Champagne Charlie
Born in 1842, the music hall artist George Leybourne, better known as Champagne Charlie, was one of the first "Lions Comiques". He had a magnificent voice and a manner of delivering his songs that caught the imagination of the music hall audience with his imitation of a West End swell. His success began when he met Alfred Lee, a composer. Without a penny between them, they trudged to the little office of a music publisher in Holborn. Lee sat at the piano with his new composition Champagne Charlie in front of him. Starting off in the music halls of the East End, he became so popular that he was soon engaged in the West End. Champagne Charlie was all the rage and George soon found himself the idol of the day, with his long Newmarket coat and his immaculate evening dress suit and white gloves. George Leybourne eclipsed every singer of his time, not with just the one song, but with many. From a few pounds a week George could command almost any sum he pleased, and in his heydey, he was earning one thousand pounds a week, a vast fortune in the 1860s. He was living at 136 Englefield Road, Islington when he died in 1884 aged just 42. He was buried in the Abney Park Cemetery, Stoke Newington, where he was later joined by his grandson Frederick, son-in-law comedian and singer Albert Chevalier, who wrote and recorded “The Future Mrs. 'Awkins", "Knocked 'Em in the Old Kent Road", "Coster's Serenade", "Funny Without Being Vulgar", and "The Nasty Way 'E Sez It”, and daughter Florence.

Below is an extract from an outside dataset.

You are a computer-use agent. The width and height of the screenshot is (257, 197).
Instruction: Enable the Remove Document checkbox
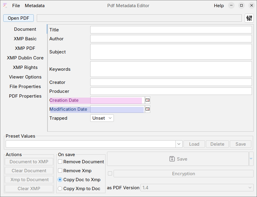[x=60, y=161]
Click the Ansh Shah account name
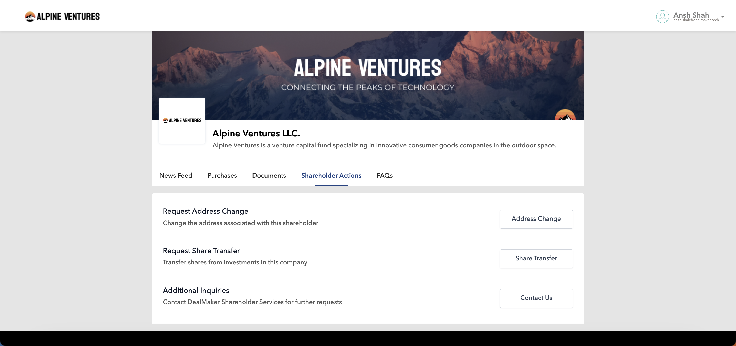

They are resting in a grave cared for by The Music Hall Guild of Great Britain and America.
The Abney Park grave of Champagne Charlie.
Nelly Power
On the morning of Thursday 20 January 1887 Miss Nelly Power, the delight of the music hall, died at the age of thirty-two. She was once one of the attractions at the Vaudeville theatre in The Strand, with a voice and style of singing that was far above the burlesque acts. She became a favourite of music halls like the Canterbury and was engaged at the time of her death at the Trocadero. Although she has long since been forgotten, she was a top-class star of the Victorian music hall and lies in a well-hidden grave alongside Champagne Charlie at Abney Park.
Her grave at Abney Park Cemetery was restored in 2012 by the theatre charity The Music Hall Guild of Great Britain and America
Joseph Grimaldi
Although not a music hall star in the true sense of the word, the King of Clowns, Joseph Grimaldi was born in Clerkenwell in 1778, the son of the Italian dance master Giuseppe Grimaldi. Joey, the name which is still used for a clown today, made his stage debut at Sadler’s Wells at the age of three. It was here that he spent the next 45 years as both performer and part owner. He became part-owner through marrying Maria Hughes, the owner’s daughter, who died just 18 months later during childbirth. Just over a year later he married Mary Bristow. They had a son named Joseph who followed in his dad's footsteps as a clown, only to die aged thirty an alcoholic.
As the now famous 'Joey', suffering from depression after the death of his first wife and their child, the story was circulated where Grimaldi went to see a doctor anonymously for some help with his unhappiness. The doctor told him to do try some diversion like seeing Grimaldi. The patient said, “Ah, but Doctor, I am Grimaldi.” He invented the clown's make-up of a white face with lots of bright colours around the eyes, lips and cheeks, wearing bright baggy clothes and long pointed hats. He suffered ill-health in middle age through his jumping and falling about when young, and as he grew older could barely walk. It is said he was a physical wreck through years of extreme physical exertion. The landlord of his local pub the Cornwallis Tavern in Pentonville would carry Joey home. Being unable to work, Joey became broke and the Drury Lane Theatre helped him with a £100 per annum pension. He died on May 31, 1837, at 33 Southampton Street, present-day Calshot Street, Clerkenwell, and is buried in what was St. James's Chapel, Pentonville Road. The church suffered bomb damage in World War II and was decommissioned in 1959, and demolished in 1985. The area was turned into a park named Joseph Grimaldi Park after this king of clowns. There is an annual church service on the first Sunday in February, when clowns from across the UK gather in Dalston’s Holy Trinity Church. The congregation of clowns can dress up in their costumes complete with face paint in remembrance of ‘Joey’ Grimaldi.
King of Clowns, Joseph Grimaldi's grave in Grimaldi Park Pentonville Road.